Bridging the gap between biblical terseness and the needs of a functioning Jewish legal system

by
Adam Kirsch
June 02, 2015
(Internet Archive Book Images via Flickr)
(Internet Archive Book Images via Flickr)

Literary critic Adam Kirsch is reading a page of Talmud a day, along with Jews around the world.

One of the most famous pieces of Jewish liturgy is Kol Nidre, which is recited every year on the eve of Yom Kippur. Its fame comes partly from its melody, which has appealed to even non-Jewish composers like Max Bruch, and partly from its substance. The phrase kol nidre means “all vows,” and the recitation is a legal formula for nullifying all the vows that one will make over the coming year. The idea that Kol Nidre exempts Jews from keeping their promises—so that no promise by a Jew can be relied on—was for centuries a staple of anti-Jewish polemic. But it is obvious that no society, much less one as law-bound as Talmudic Judaism, could survive if obligations could be so easily escaped. Modern commentaries on the Kol Nidre usually take pains to clarify that the vows or nedarim at issue are not promises to human beings, but religious oaths addressed to God, usually in the form of a vow not to do something in particular. The Nazirite vow, for instance, obligates the taker to abstain from wine and from cutting his or her hair for a period of at least 30 days. Other kinds of vows might involve sacrificing a piece of property to God, or swearing not to have anything to do with a particular person.

The very existence of Kol Nidre suggests that the rabbis did not look very favorably on the practice of vowing. The Bible insists that a vow, once taken, must be kept: “When a man takes a vow to the Lord, or swears an oath to bind his soul with a bond, he shall not profane his word; he shall do according to all that proceeds out of his mouth,” says Numbers 30:2. But Jewish law recognizes that such vows are often made hastily, out of momentary passions like anger, and without full understanding of their consequences. Indeed, the most famous vow in the Bible is the one Jephthah takes in the Book of Judges, when he promises to sacrifice the first creature he sees on his return home from battle. This turns out to be his daughter, whom he duly kills, since he can’t go back on his word. The tale is practically a fable about the perils of vowing and leaves no doubt that the practice, though common, was never seen by Judaism as particularly admirable.

One problem with the Bible’s treatment of vows is that it is so brief and general. “When a man takes a vow,” the Bible says—but what does it mean to take a vow? Is there a particular formula for vowing, or does any statement of intent serve the purpose? What if a person’s vow is ambiguously stated, so that it’s not clear exactly what he was vowing? These are just the kind of pragmatic questions that the Talmud is designed to answer, bridging the gap between biblical terseness and the needs of a functioning Jewish legal system.

Tractate Nedarim, which Daf Yomi readers began this week, starts out by clarifying just what a vow should sound like. The Talmud never begins a subject at what seems like its logical beginning—it does not explain what a vow is, or why people might want to take them. Rather, the mishna on Nedarim 2a makes a statement about the form of a vow: “All substitutes of vows are like vows.” By “substitutes,” it means linguistic variants, some of which will be listed later in the Tractate. For instance, instead of saying that some item will be treated like a korban, a Temple sacrifice, you might use the word konam, but the effect is the same.

▶ EXERCISE TASK:
Answer these questions from the essay on vows, numbering each answer to match its question.
1. What does the phrase kol nidre mean?
2. Which verse of the Bible is quoted as insisting that a vow must be kept?
3. What word may be used instead of korban with the same effect?
The records are separate material and have no connection to the essay on vows.

▶ DATA EXTRACT:

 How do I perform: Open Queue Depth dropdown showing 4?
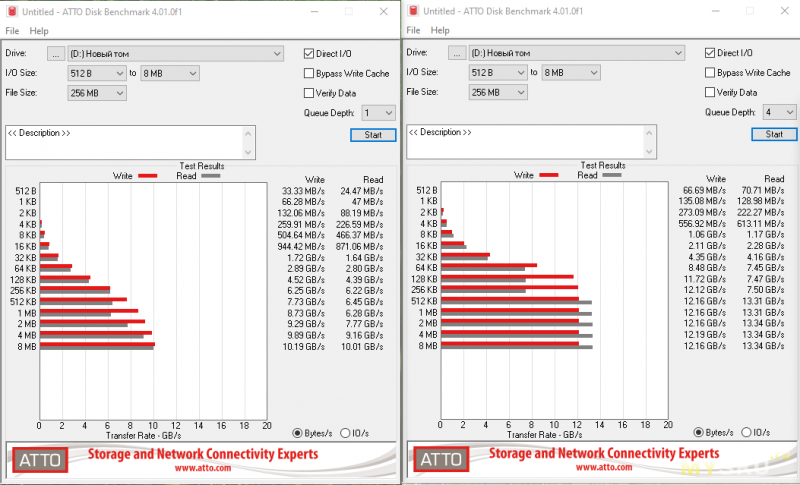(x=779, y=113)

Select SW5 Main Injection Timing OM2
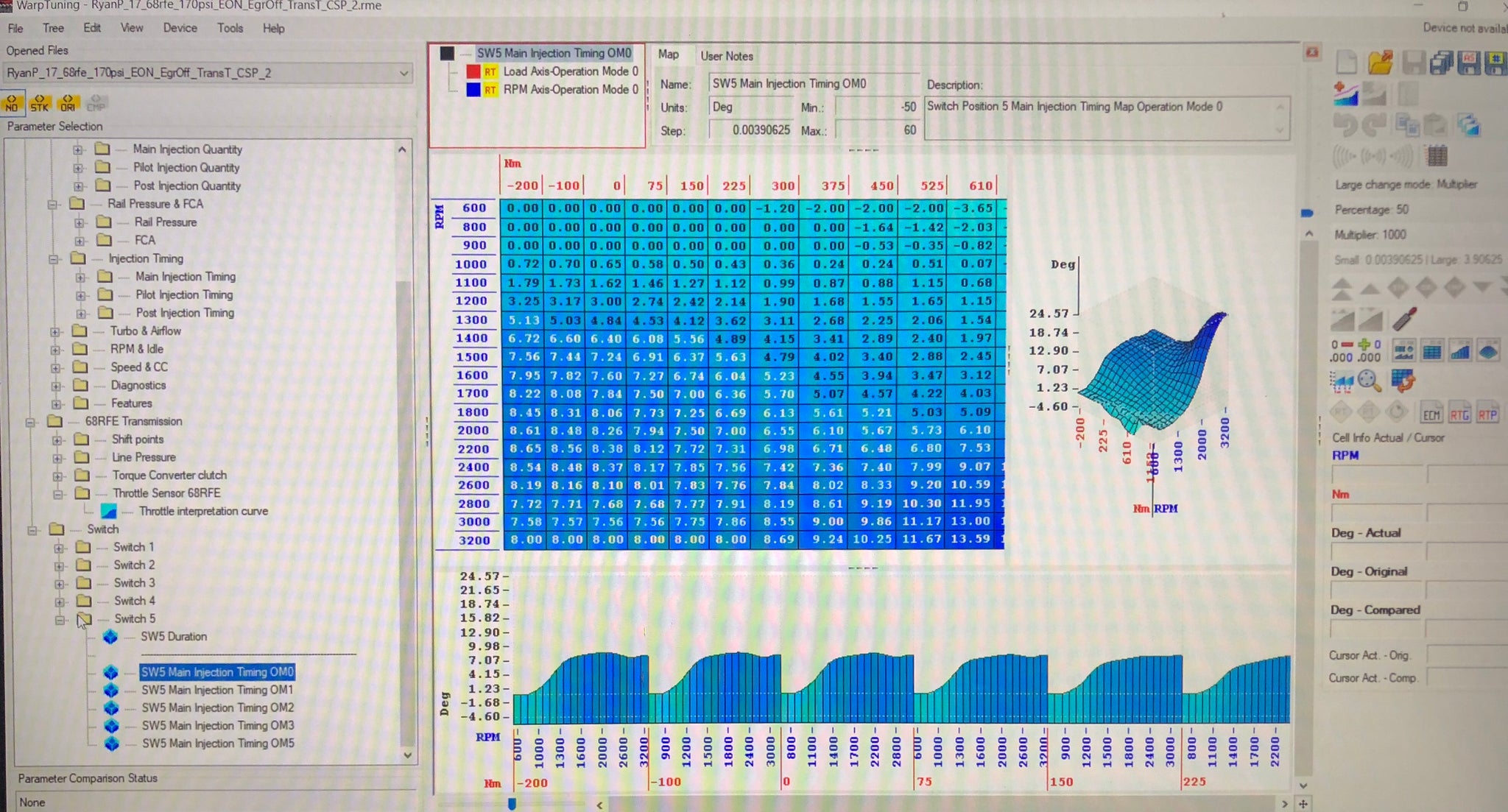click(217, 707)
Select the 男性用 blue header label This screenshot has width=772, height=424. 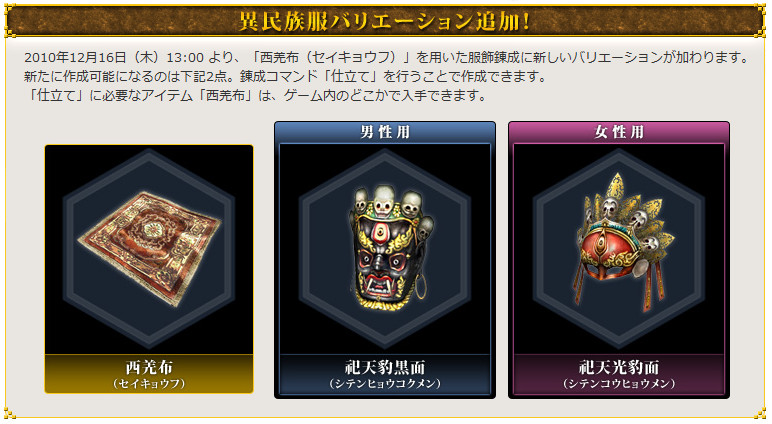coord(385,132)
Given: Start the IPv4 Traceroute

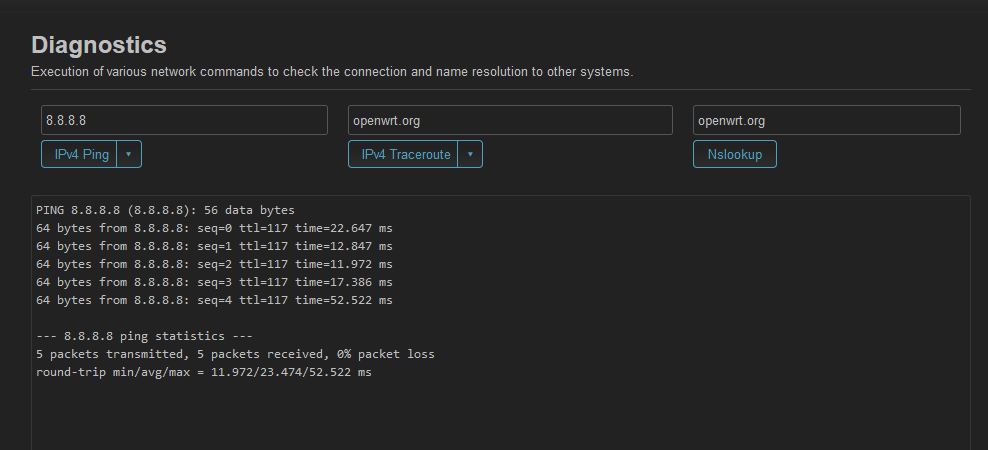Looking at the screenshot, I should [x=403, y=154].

▶ FULL SOLUTION:
1. "All vows"
2. Numbers 30:2
3. Konam